Once again CE making it up as they go along.
Deleted Account
Saturday 10th March 2018 at 7:12 am
Hello Mark Goldsmith,

Been away from the media for a few days & just catching up.

You've beaten me to it !

Yes why can Cheshire East planning brush over the job (& independent businesses) lost at Energie in Summerfields Village but not here on Adlington Road at the care home ?

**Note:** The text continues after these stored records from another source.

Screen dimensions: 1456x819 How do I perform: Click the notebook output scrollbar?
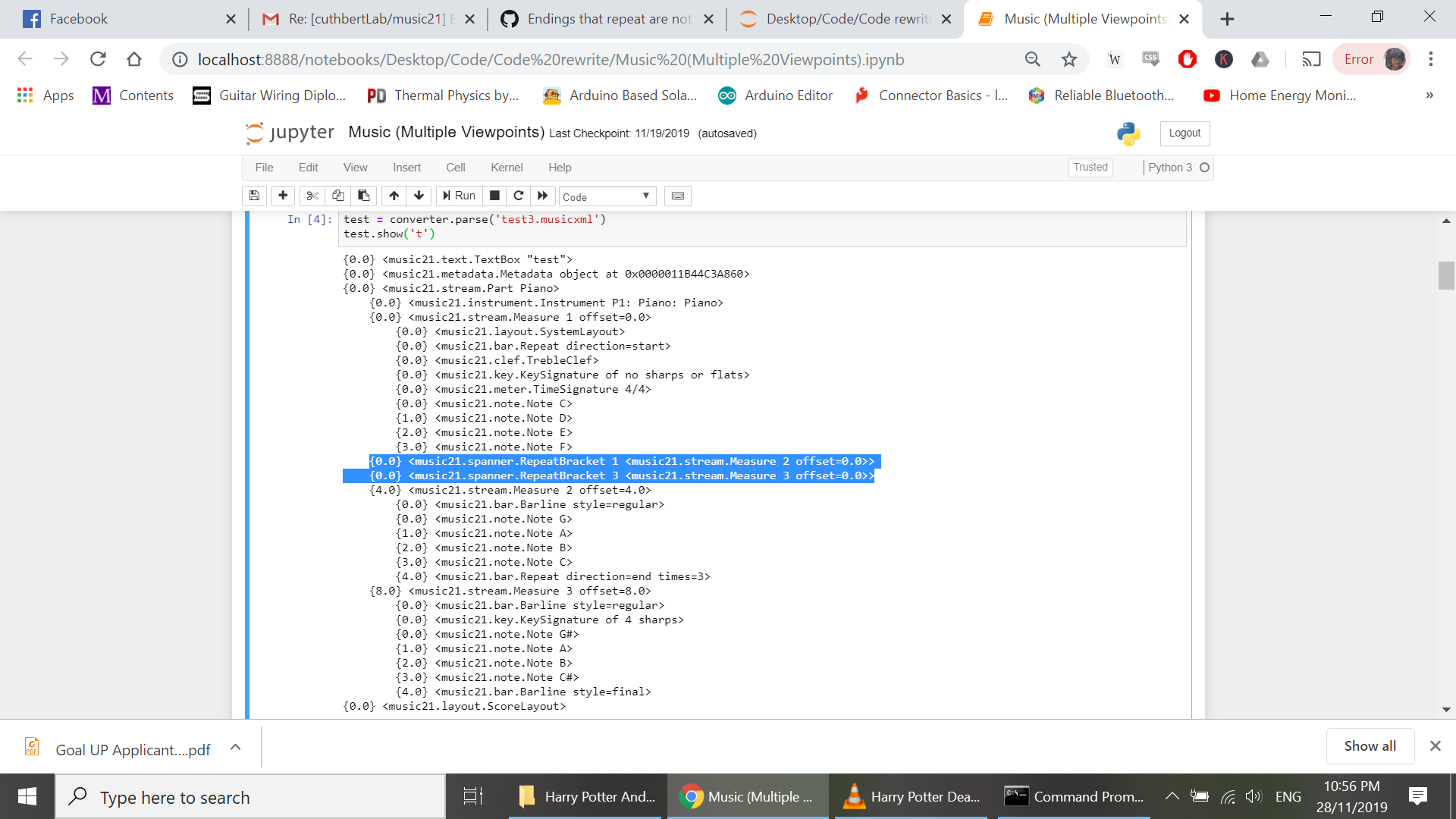tap(1446, 275)
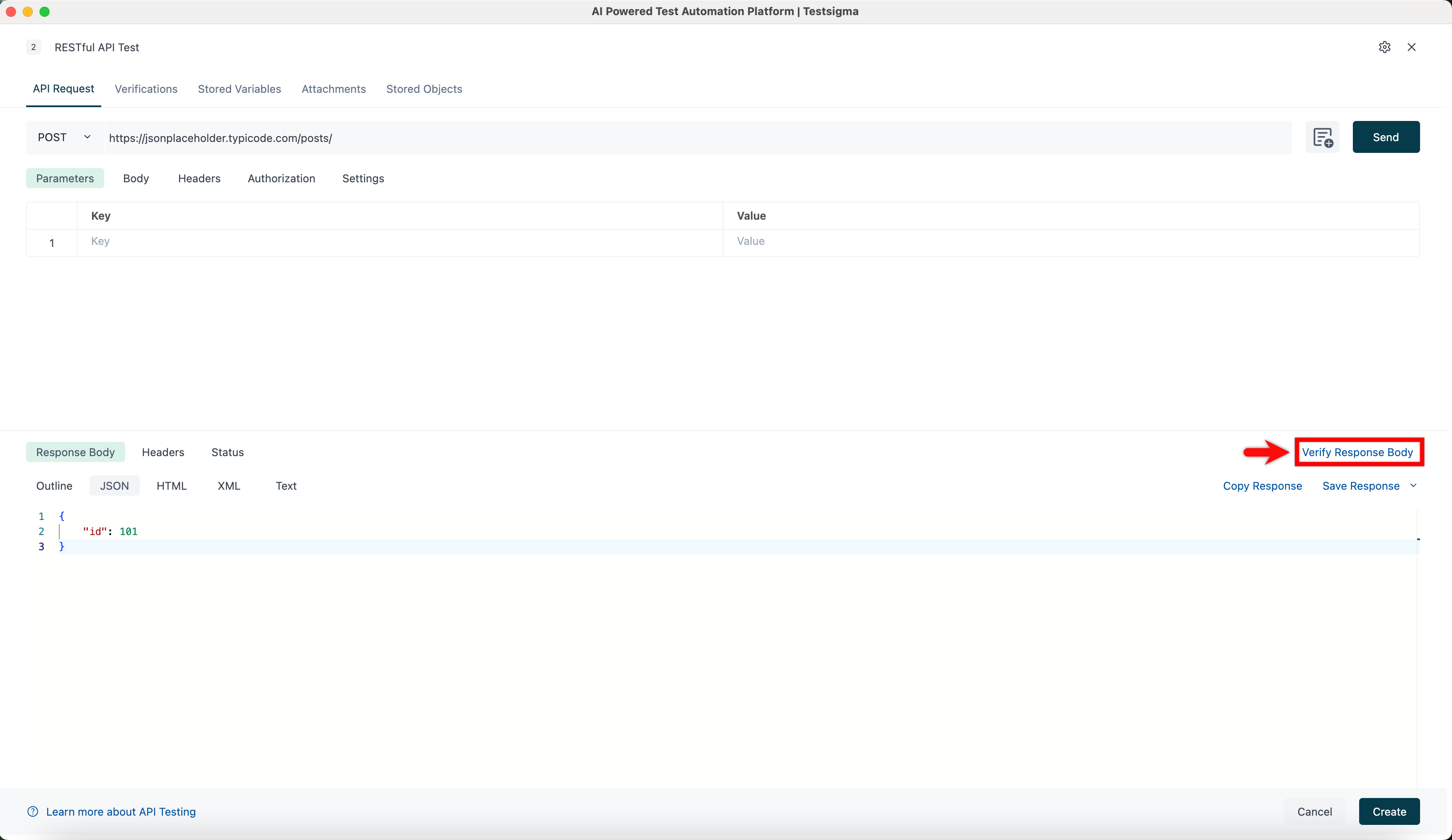Click Copy Response link
The height and width of the screenshot is (840, 1452).
tap(1262, 486)
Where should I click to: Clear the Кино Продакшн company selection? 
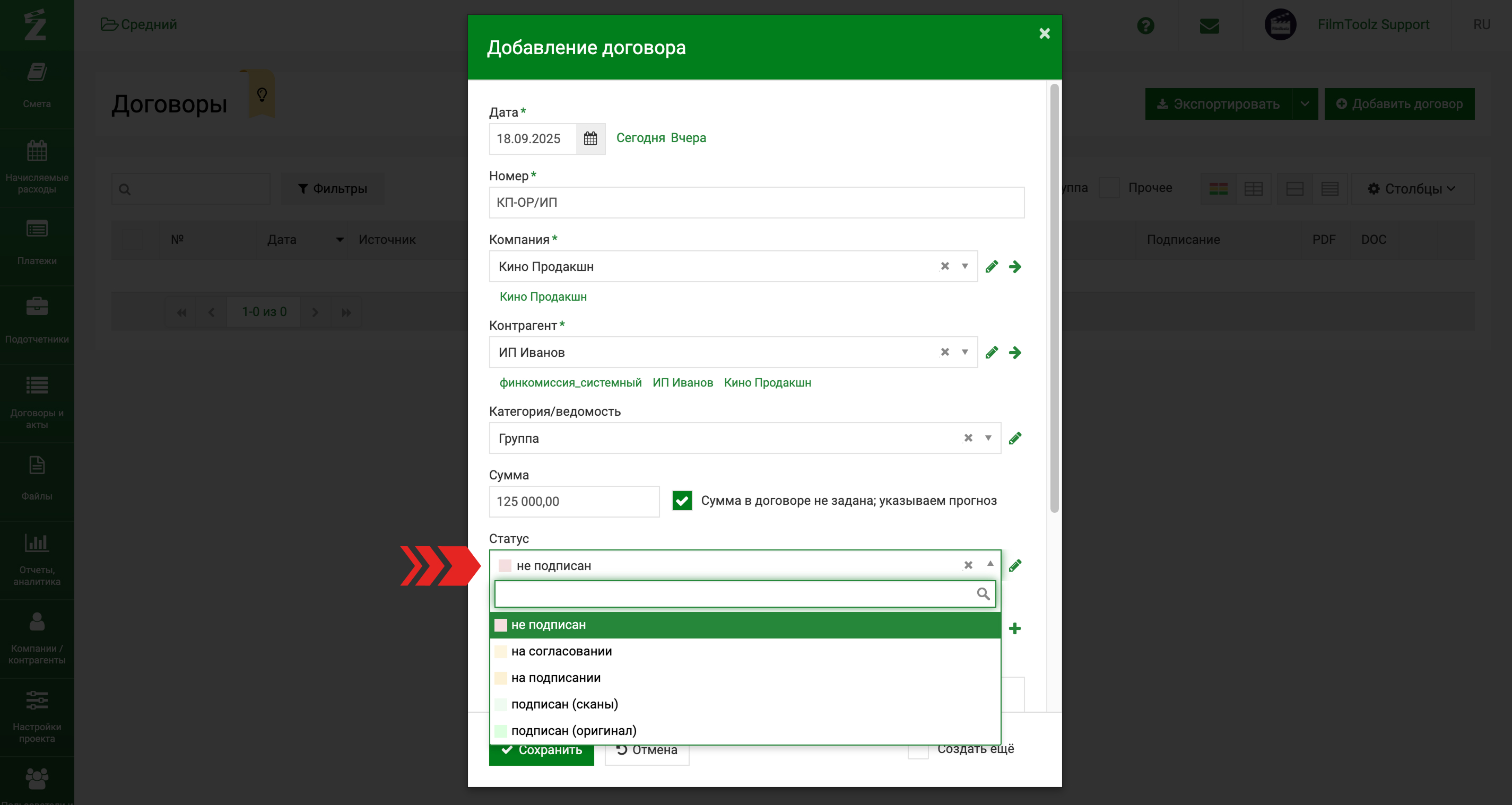click(944, 266)
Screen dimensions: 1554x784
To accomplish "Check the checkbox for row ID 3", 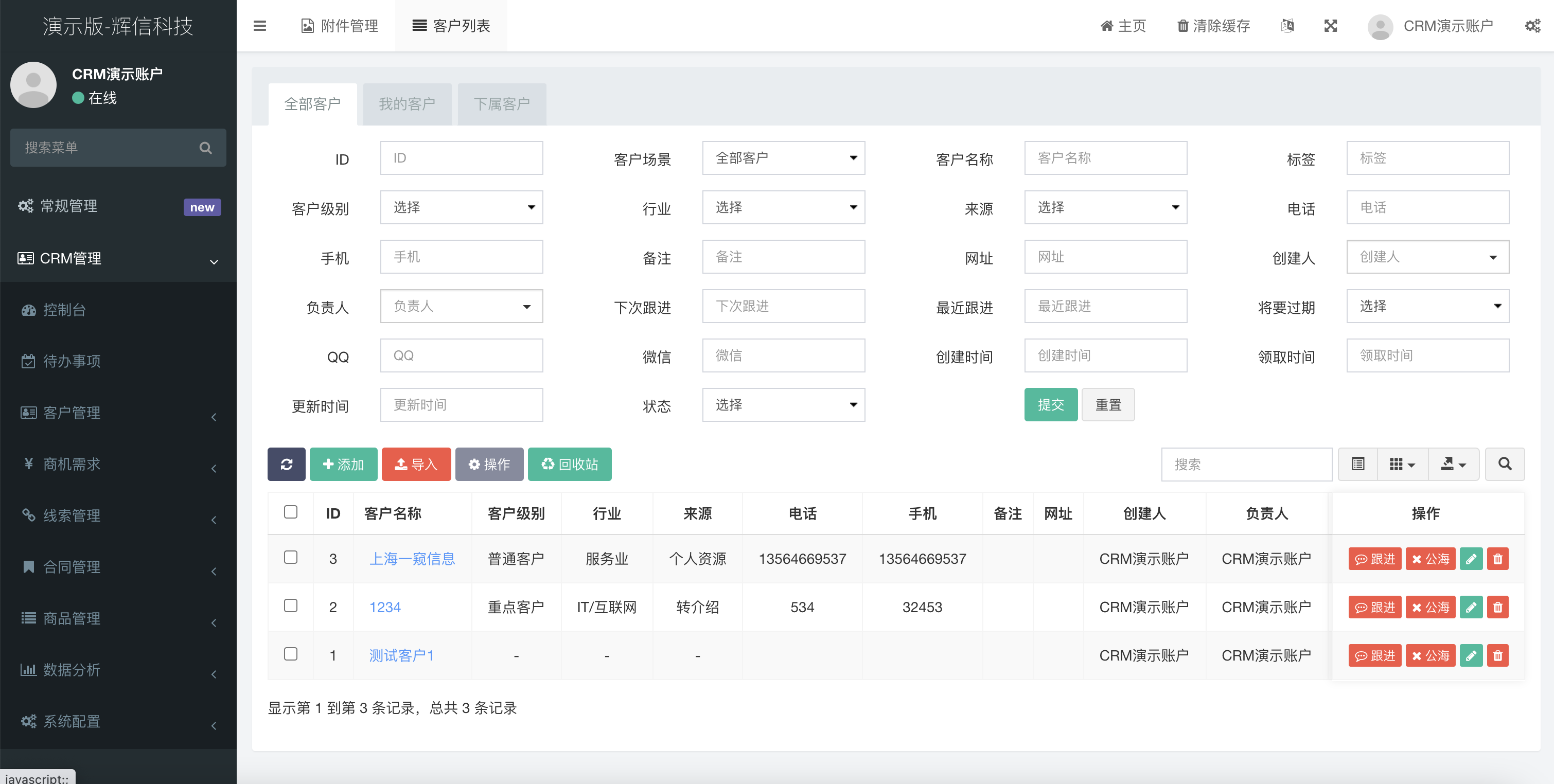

And remember the Energie loss removes recreation & leisure from the community - forever - for a store that 400+ objectors & 600+ petitioners told Cheshire East planning they did'nt want ?

Funny that . . .
Marc Staples
Saturday 10th March 2018 at 10:18 am
Yet more chaos planned in the area and with the approval of another development round the corner how much more of this will their be It really needs to stop before a area that used to be beautiful turns into a over developed nightmare constant gridlock and over full schools.
The roads will get even worse with the extra traffic although I don't actually know how they could get any worse.
We all comment about the barmy planning decisions but nothing ever happens and they still go ahead
CEC are not interested in our opinion or would have commented on here and at least explained why they had made the decisions they have.
I really don't know how and if we can stop this madness but the future of my children looks very bleak and moving somewhere else may be the only option which is sad.
Jon Newell
Sunday 11th March 2018 at 7:03 pm
There is something quite odd about the stream of comments.

As the article makes clear, both WTC and the local planning officer recommend rejection of this scheme.

However, almost all the comments assume that both these bodies will be ignored - and assume that these two bodies have no power.

The time to comment will be if these two bodies' recommendations are somehow over ruled. If they are, we can legimately ask why do they exist in the first place?